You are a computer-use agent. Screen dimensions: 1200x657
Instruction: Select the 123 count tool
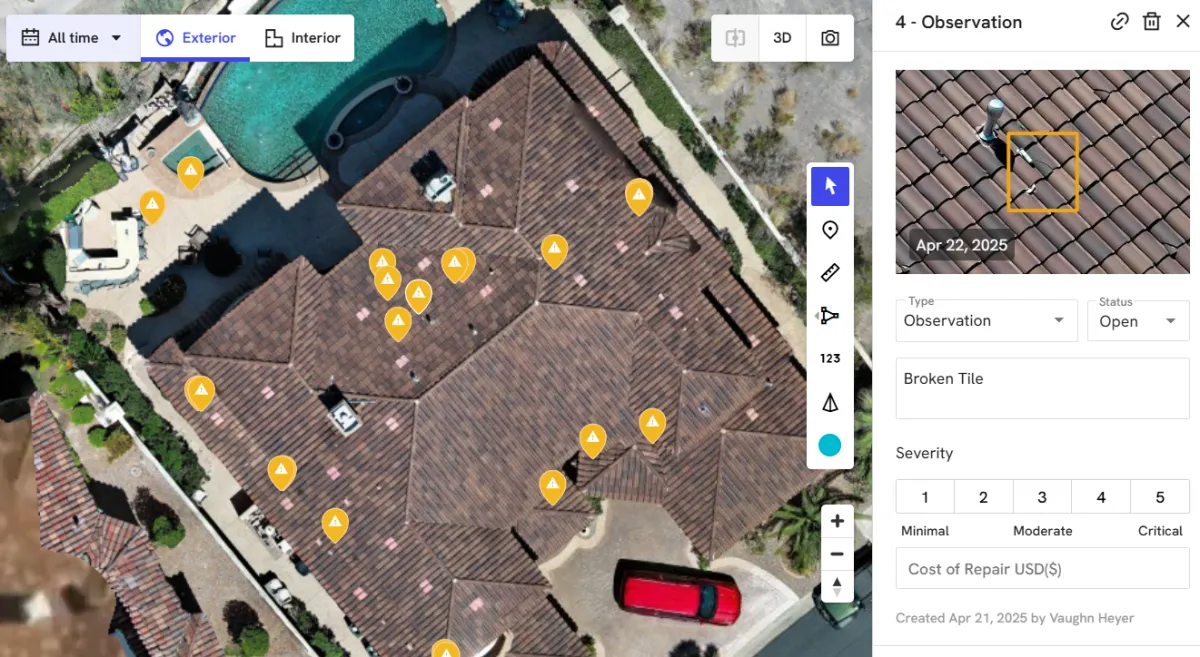point(830,359)
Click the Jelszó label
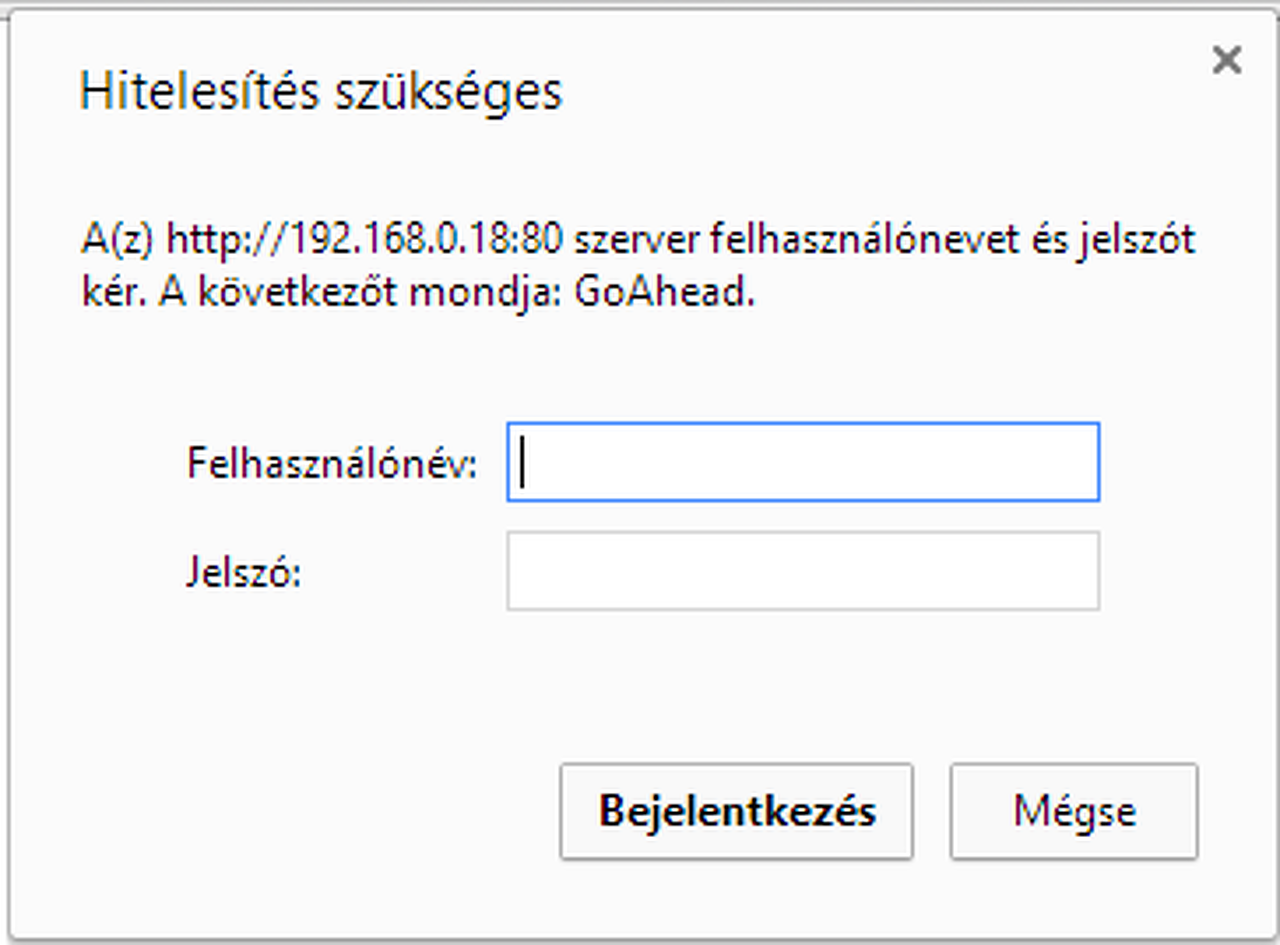1280x945 pixels. click(x=244, y=572)
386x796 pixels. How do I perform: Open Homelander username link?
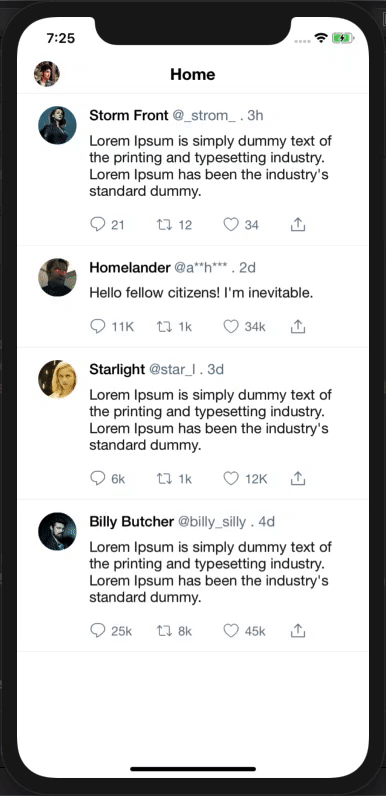130,268
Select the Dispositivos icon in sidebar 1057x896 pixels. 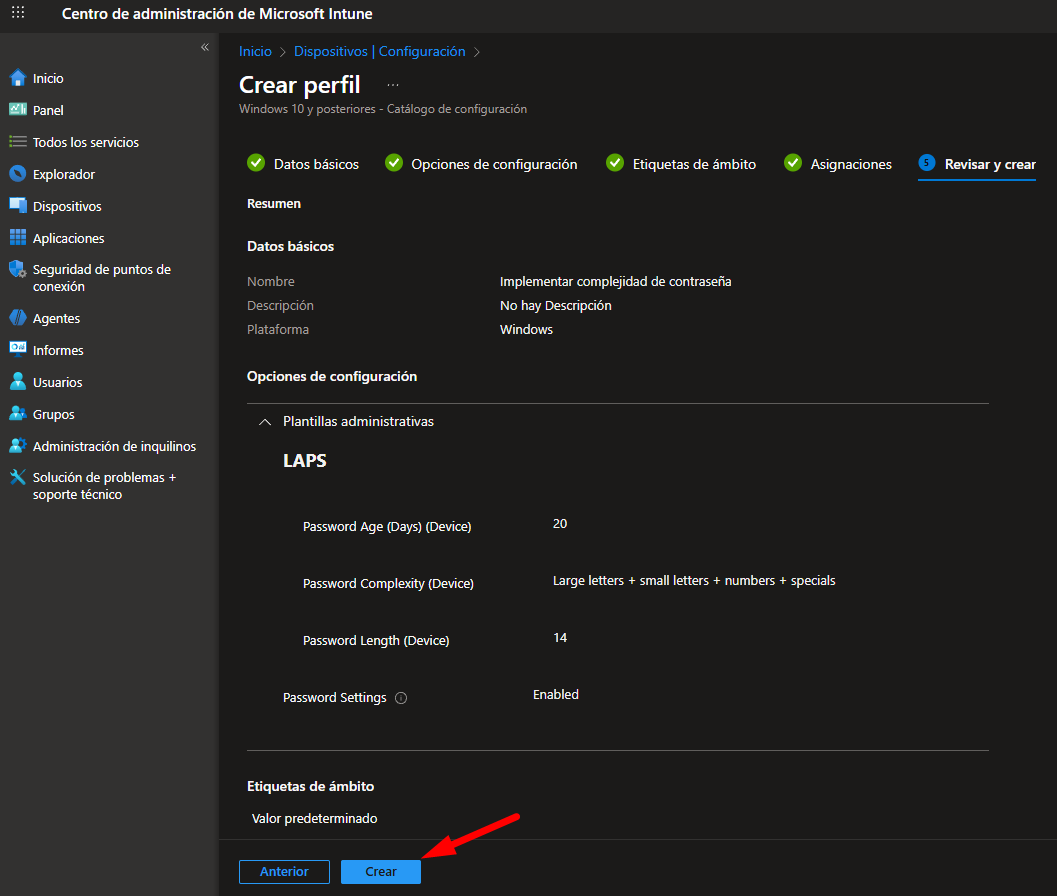(x=17, y=206)
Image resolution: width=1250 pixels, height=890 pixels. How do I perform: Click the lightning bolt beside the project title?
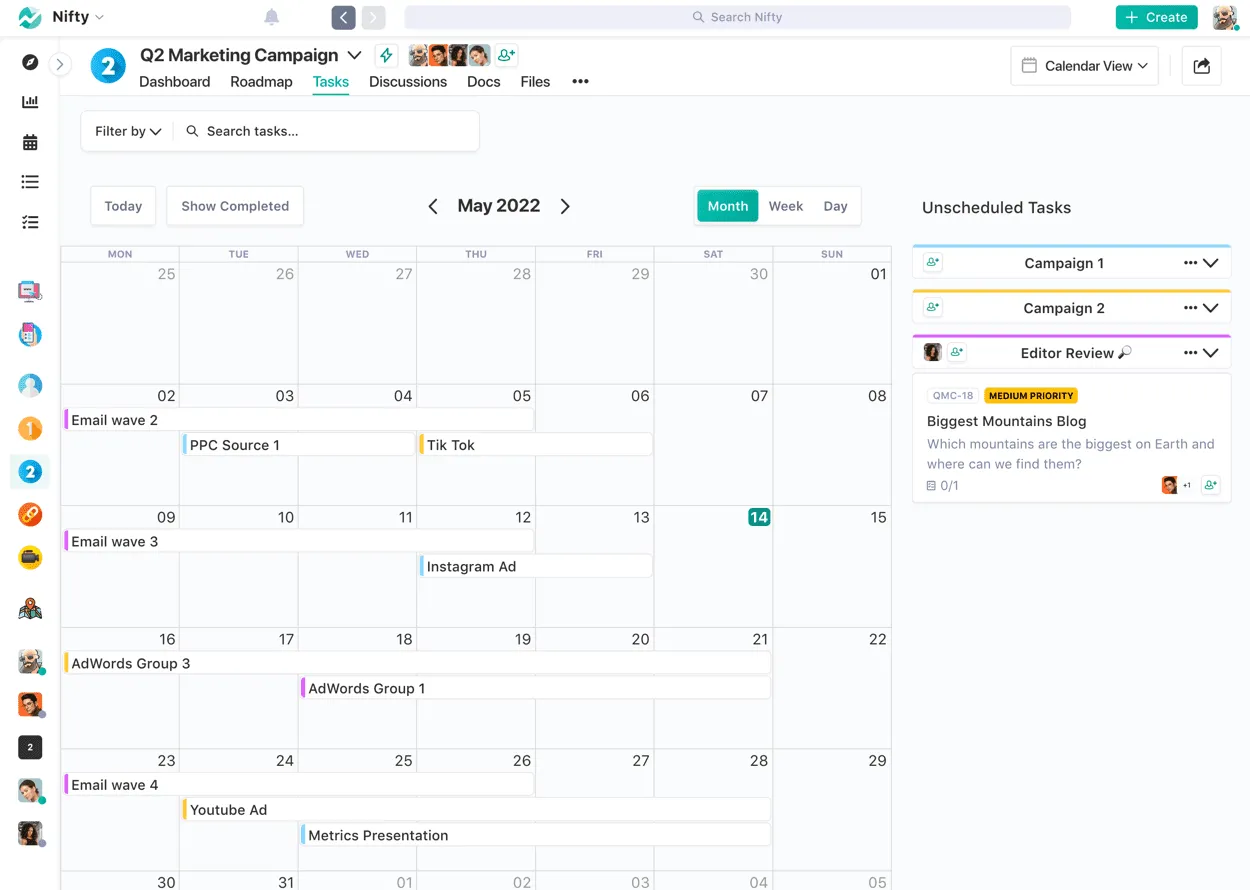(386, 55)
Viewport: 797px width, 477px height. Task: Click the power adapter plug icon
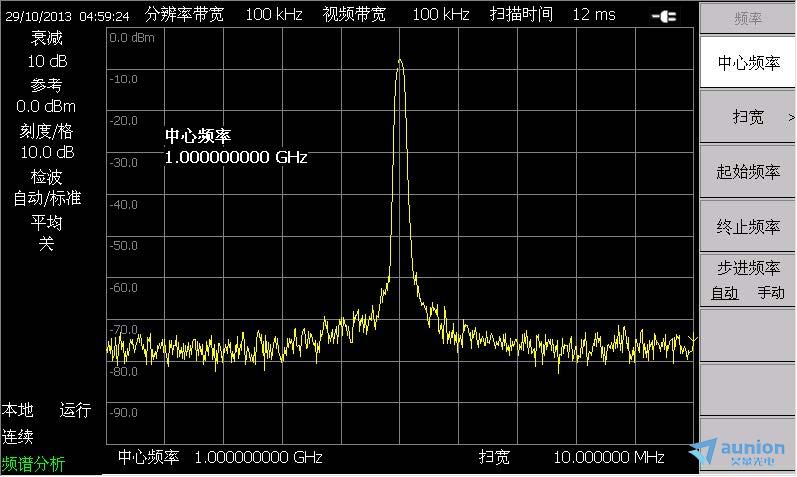pos(662,15)
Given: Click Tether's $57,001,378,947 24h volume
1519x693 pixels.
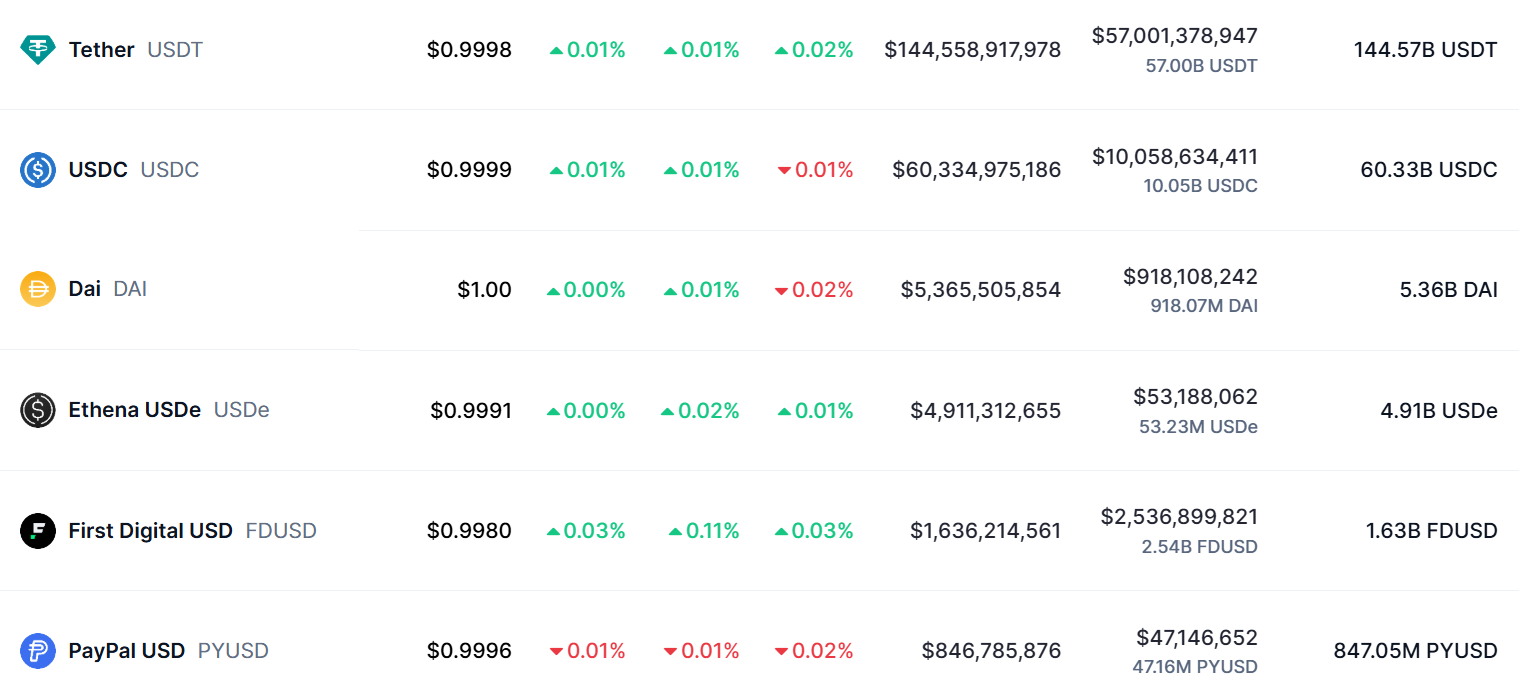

EXERCISE REQUIREMENTS: Reproduce the lines of the material from the one containing "Viewport: 797px width, 477px" through the end, inclusive. Leave out the pictures.

RESPONSE TO THIS TASK:
Viewport: 797px width, 477px height. Task: Click the power adapter plug icon
pos(662,15)
Given: Click Tether's $57,001,378,947 24h volume
1519x693 pixels.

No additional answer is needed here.